Obedience isn't really a choice, either. At its best, demanding obedience is about team building, and John Rosemonde has written about the family being the original team. The captain knows what's best for the team (if not, somebody else would be captain) and the team follows her lead. If you don't, you're not pulling your weight and may end up without a team, on your own. This kind of obedience has nothing to do with "Do as I say or I'll whip your hide because I'm bigger than you."

That is not to say there is not an illusion of choice or disobedience. Standing firm in the face of a child's loud, inconvenient, maybe even dangerous defiance is not for the faint of heart. That illusion can't be allowed to stand. If you can't handle it when your child is five, you're sunk by the time she turns fifteen.

Sometimes the defiance brings ugly things out of our mouths. Parents have things to learn, too.

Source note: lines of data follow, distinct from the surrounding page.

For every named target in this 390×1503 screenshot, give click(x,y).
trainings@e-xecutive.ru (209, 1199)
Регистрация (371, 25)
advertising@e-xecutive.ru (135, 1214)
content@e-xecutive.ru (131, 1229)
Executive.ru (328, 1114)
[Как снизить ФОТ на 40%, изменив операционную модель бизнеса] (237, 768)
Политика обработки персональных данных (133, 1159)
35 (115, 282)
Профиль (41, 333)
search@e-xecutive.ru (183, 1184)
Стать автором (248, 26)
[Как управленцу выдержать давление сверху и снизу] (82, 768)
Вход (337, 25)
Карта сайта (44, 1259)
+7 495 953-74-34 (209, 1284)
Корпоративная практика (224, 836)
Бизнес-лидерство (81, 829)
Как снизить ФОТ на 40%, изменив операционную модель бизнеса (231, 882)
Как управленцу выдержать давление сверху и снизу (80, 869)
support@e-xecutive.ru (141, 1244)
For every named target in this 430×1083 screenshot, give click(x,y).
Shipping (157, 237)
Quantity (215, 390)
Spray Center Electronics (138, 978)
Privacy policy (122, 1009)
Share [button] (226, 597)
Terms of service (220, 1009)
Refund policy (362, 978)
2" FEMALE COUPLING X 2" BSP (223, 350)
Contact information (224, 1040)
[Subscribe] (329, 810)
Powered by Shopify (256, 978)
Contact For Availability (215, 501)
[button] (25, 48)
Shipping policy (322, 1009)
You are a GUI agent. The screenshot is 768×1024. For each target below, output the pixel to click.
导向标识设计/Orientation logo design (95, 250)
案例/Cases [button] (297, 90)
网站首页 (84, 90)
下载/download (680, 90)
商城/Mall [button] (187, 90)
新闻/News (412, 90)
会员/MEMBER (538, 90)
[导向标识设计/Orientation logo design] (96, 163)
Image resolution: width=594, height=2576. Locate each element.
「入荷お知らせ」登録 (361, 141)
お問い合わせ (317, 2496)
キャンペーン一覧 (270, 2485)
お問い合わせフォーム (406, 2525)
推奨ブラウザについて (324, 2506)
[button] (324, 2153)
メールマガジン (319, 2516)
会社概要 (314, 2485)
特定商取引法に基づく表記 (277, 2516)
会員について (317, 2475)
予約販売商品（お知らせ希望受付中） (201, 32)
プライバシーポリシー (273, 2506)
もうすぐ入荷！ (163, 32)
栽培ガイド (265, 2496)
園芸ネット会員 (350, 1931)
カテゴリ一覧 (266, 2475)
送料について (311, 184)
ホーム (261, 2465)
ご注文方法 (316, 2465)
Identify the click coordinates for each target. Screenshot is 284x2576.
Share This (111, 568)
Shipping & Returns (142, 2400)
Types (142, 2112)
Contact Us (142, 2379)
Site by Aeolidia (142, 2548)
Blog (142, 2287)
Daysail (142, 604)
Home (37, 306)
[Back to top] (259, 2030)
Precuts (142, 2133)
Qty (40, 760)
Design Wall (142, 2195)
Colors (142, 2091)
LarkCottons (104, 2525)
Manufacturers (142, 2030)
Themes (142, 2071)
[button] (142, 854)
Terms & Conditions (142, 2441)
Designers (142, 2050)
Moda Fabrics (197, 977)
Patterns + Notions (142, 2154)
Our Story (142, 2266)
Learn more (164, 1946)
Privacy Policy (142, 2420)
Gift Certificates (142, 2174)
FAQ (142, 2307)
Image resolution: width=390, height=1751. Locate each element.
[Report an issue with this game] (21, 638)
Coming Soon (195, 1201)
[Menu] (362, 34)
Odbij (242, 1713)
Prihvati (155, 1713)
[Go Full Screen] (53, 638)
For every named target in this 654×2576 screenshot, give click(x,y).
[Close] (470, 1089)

Rearing children is a high stakes undertaking, and I believe Ms. Chua sees this more clearly than most. It is not about dumping them into opportunities and assuming their own desire will be enough to teach them to swim. It is about being teaching them a longer view and giving them the practice, the encouragement, the external motivation to get over it. It is not just carrot and stick, but carrot, stick, and companionship. Amy Chua is there for her daughters.

The thing is that her child rearing position is always under assault, even in her own family and her own mind. This book is not a parenting guide, but a memoir of the battle of ideas, Western and Chinese, that play out in her family. It does not end as she intended.

I think she has it right when it comes to choices and obedience and grades.

But I think it could be done without all the yelling and the threats. 2000 years of civilization not withstanding, I think it is uncivilized.

I do sympathize with her reaction to last minute, slapped together birthday cards. But I prefer the tactic taken by a wise woman of my acquaintance. While she was watching her granddaughter one day, the little girl grabbed a piece of paper, made a crude scribble across it, then handed it to her with the challenge, "Isn't it beautiful?" Her grandmother replied truthfully, "It's not your best work."